[START Source extract]
Opinion
Argued October 15, 1883
Decided October 26, 1883
Albert B. Boardman for appellants. E.T. Wood for respondents.
The most material questions in this case are whether it was the duty of the vendee to inform the vendor of the name of the vessel and at what place the vendee would be ready to receive the alcohol, which the vendor had contracted to deliver, and whether it was necessary for the vendee to tender the price of the alcohol to the vendor before delivery.
By the contract between the parties the alcohol was to be delivered alongside of the buyer's vessel at the rate of five hundred barrels per month from November to April inclusive, sellers' option, cash on delivery free of expense to buyers, provided name of vessel and number of pier are made known before arrival of the goods. No notice was given by the plaintiffs in accordance with the provisions of the contract, nor was any tender made by them to the defendants of the price of the alcohol. The appellants offered upon the trial to show a waiver by the defendants which would have obviated this objection. The offer made was to the effect that a witness on behalf of the plaintiffs called upon the defendants at their office on the 31st day of December, 1879, and had an interview with one of the defendants; that he said to him he appeared there at the request of Mr. Woolner on behalf of the plaintiffs; that he wanted to know if it was necessary for these people to do any thing by way of tender or performance of their contract to keep their contract alive, or to tender the money, or to do any thing of that kind, and that Mr. Hill, one of the defendants, said to him that it was not.
It also appears, from the evidence, that on the 15th day of December, 1879, the defendants made a general assignment for the benefit of creditors. It was also proved that on the 31st day of December, 1879, the plaintiffs sent a letter by messenger to the defendants, demanding the delivery of the five hundred barrels of alcohol due that month, and offering to pay the purchase-price of the same on delivery.
We think it was sufficient that the plaintiffs were ready and willing to pay the contract-price of the alcohol when delivered, and no tender was necessary. This rule is well settled in this State. ( Coonley v. Anderson, 1 Hill, 519; Vail v. Rice, 5 N.Y. 155; Bronson v. Wiman, 8 id. 188; Isaacs v. New York Plaster Works, 67 id. 124.)
[END Source extract]
▸ Requirements
a – Answer these questions from the opinion, one per line:
(i) On what date was the case argued?
(ii) How many barrels per month was the alcohol to be delivered at?
(iii) On what date did the defendants make a general assignment for the benefit of creditors?
b – Extract every line of the listing that contains the word "Task".
[START Information given]
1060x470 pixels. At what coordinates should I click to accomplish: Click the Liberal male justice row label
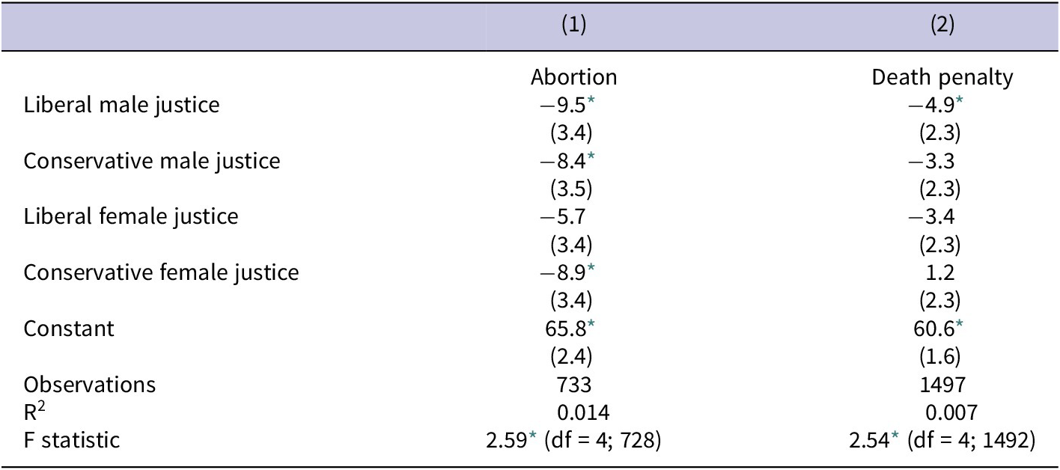[x=121, y=104]
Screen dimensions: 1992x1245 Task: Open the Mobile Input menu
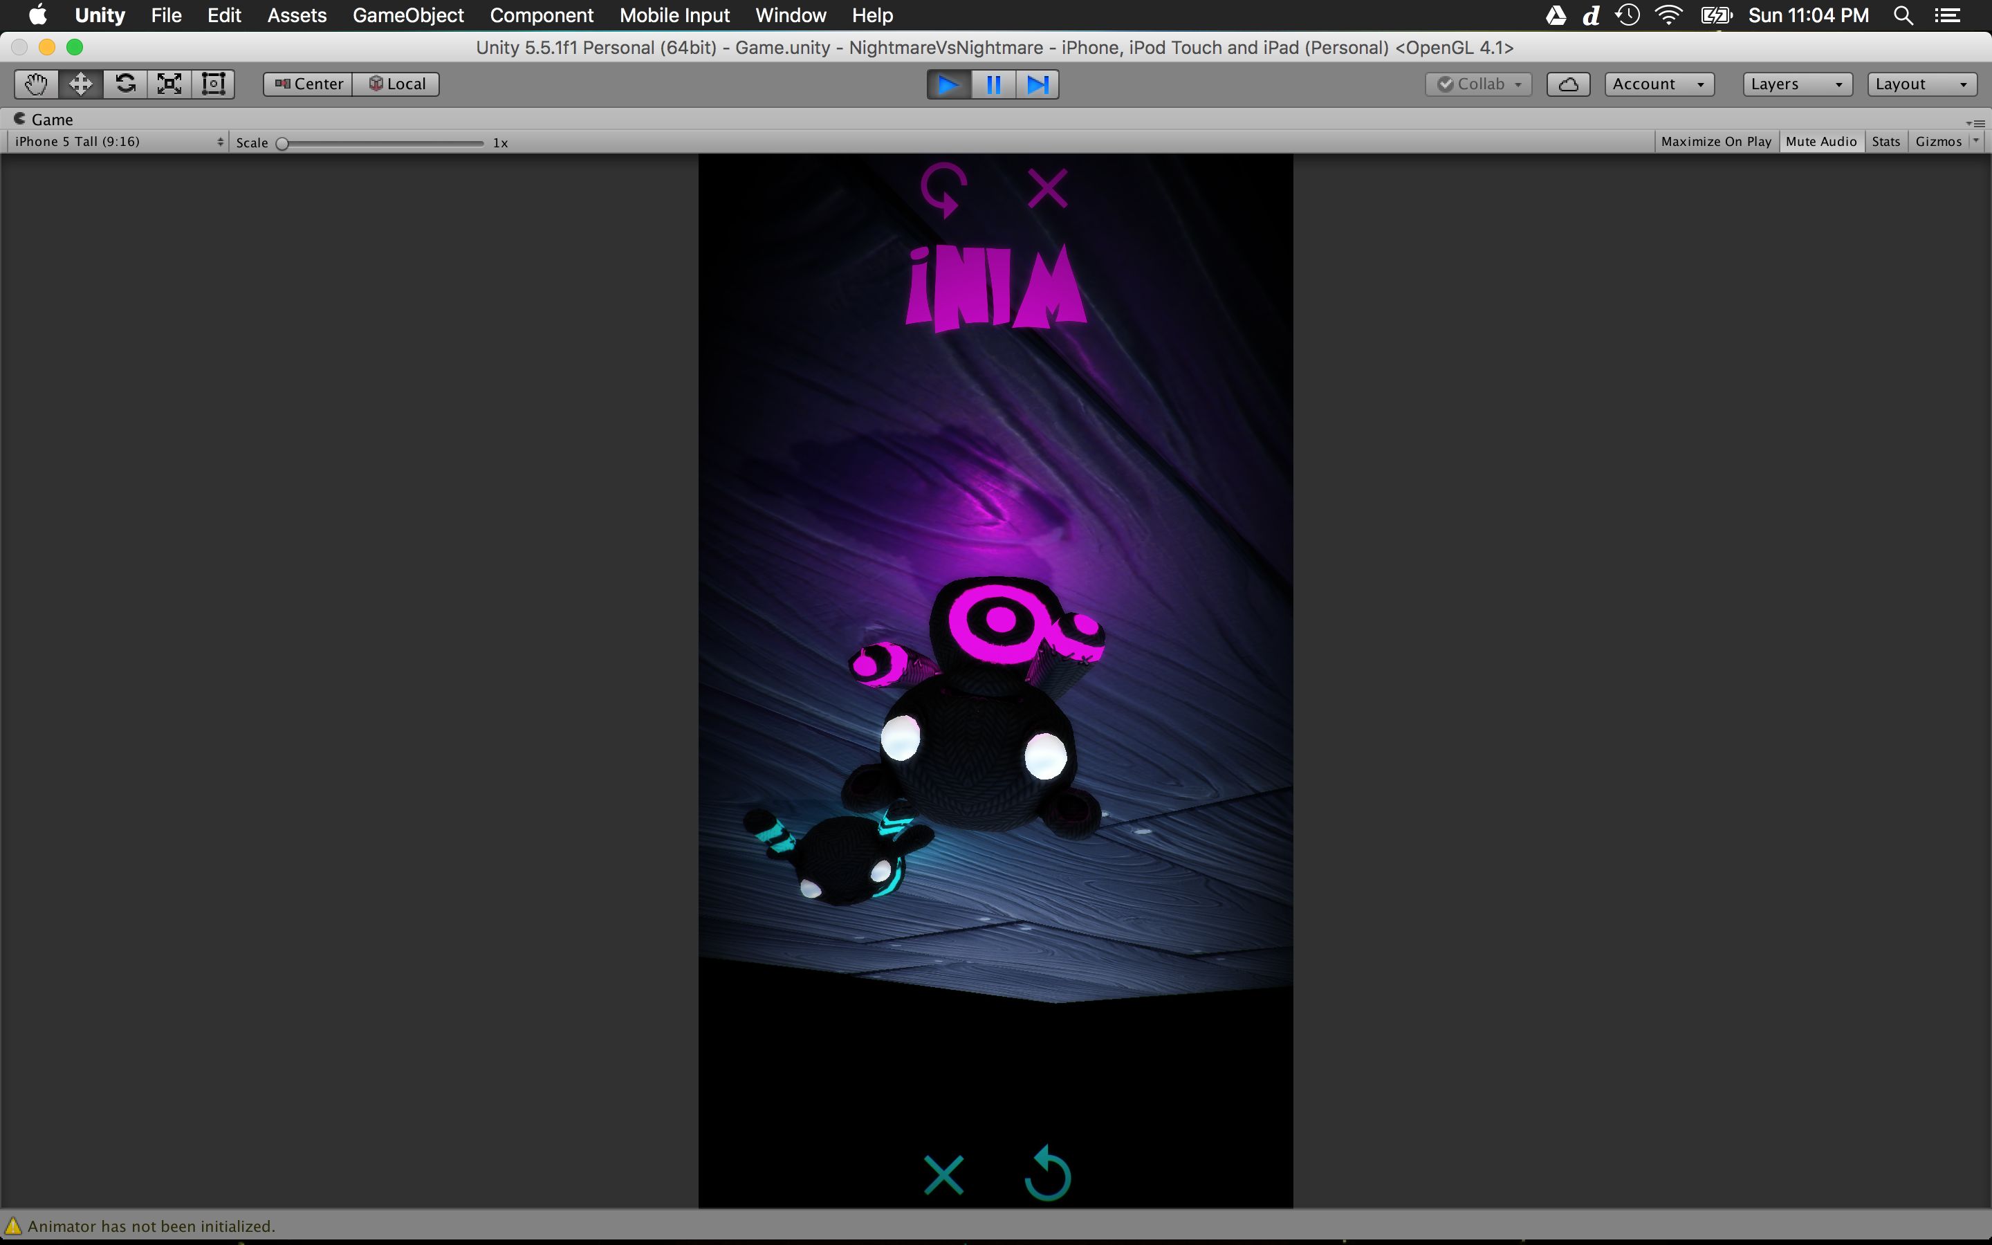tap(674, 16)
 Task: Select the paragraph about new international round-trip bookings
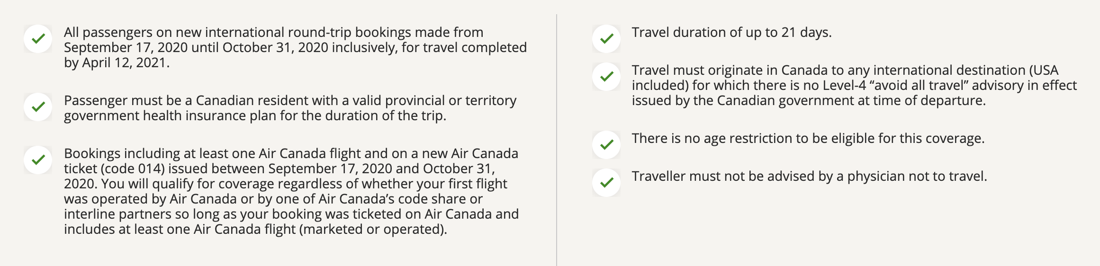pyautogui.click(x=295, y=47)
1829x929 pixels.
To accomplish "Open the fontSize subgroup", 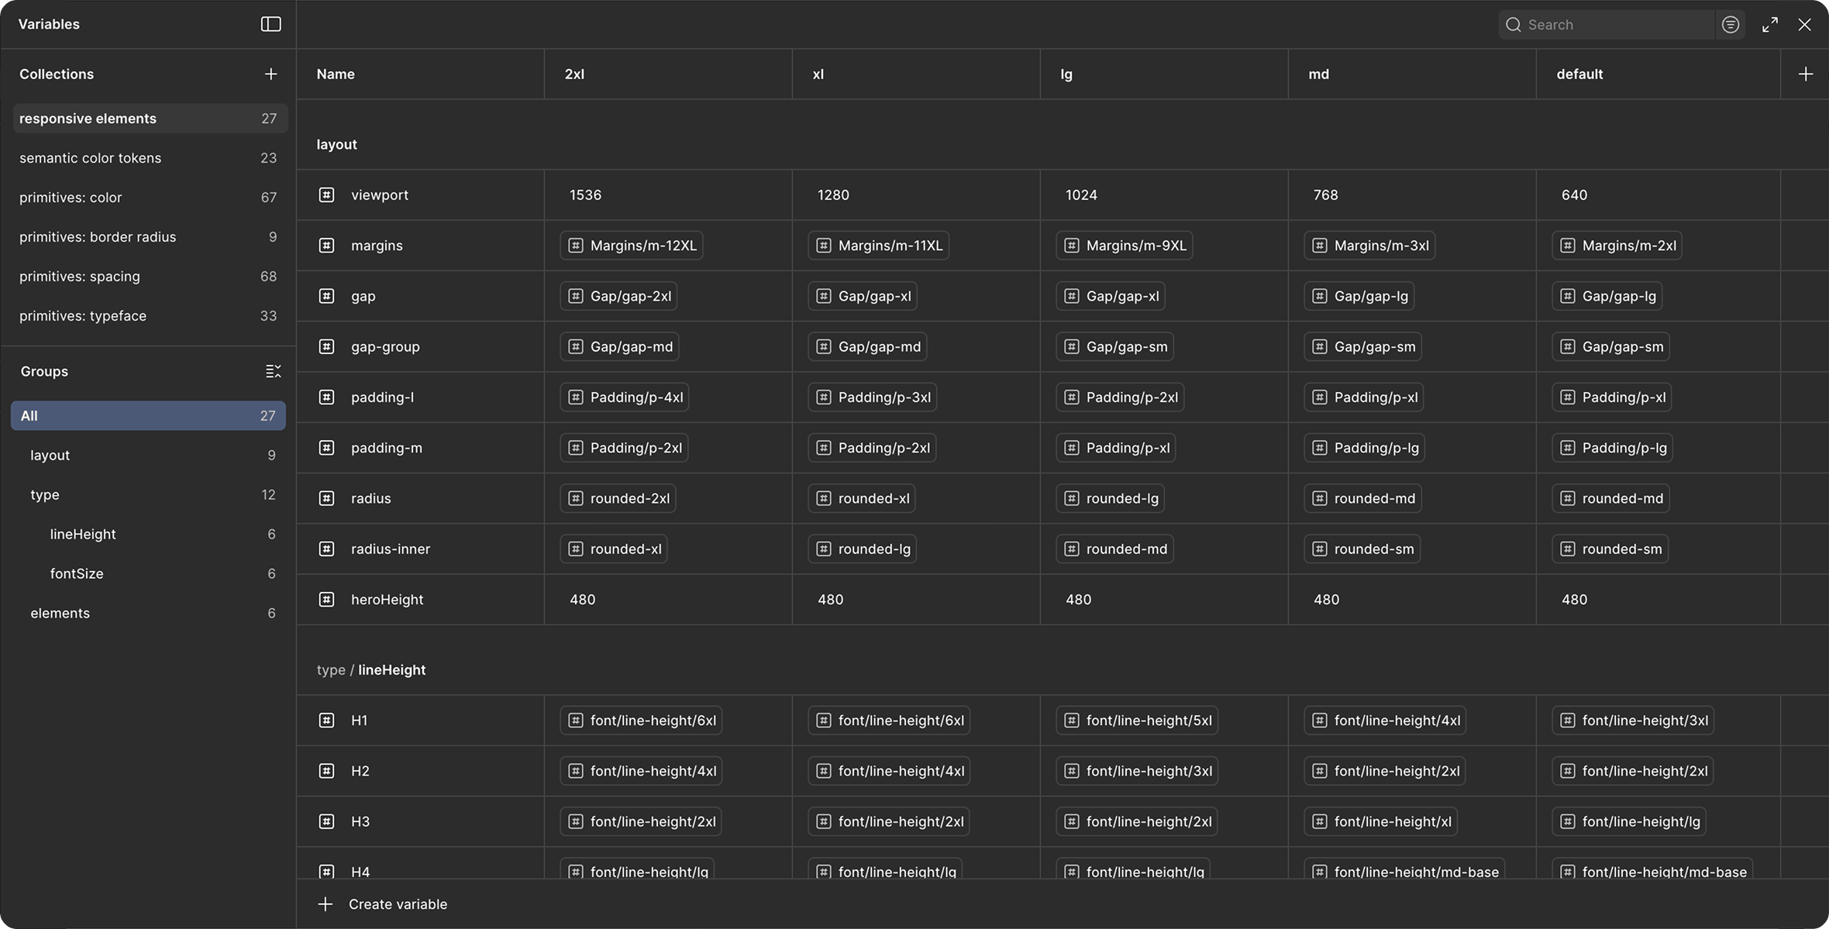I will (77, 573).
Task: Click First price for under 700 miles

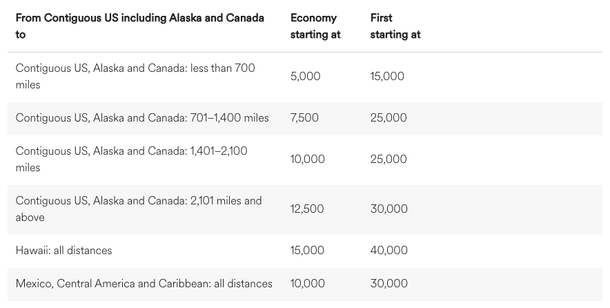Action: (387, 76)
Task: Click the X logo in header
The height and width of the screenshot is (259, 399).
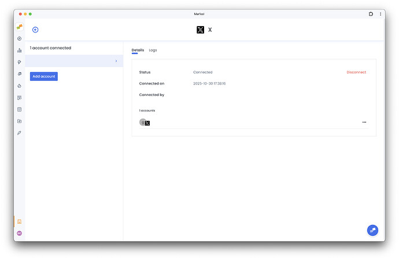Action: coord(200,29)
[END Information given]
▸ Written responses
a –
(i) October 15, 1883
(ii) Five hundred barrels per month
(iii) December 15, 1879

b –
Screen dimensions: 1992x1245 Task: Open the Mobile Input menu
 Task: Select the paragraph about new international round-trip bookings
Task: Click First price for under 700 miles
Task: Click the X logo in header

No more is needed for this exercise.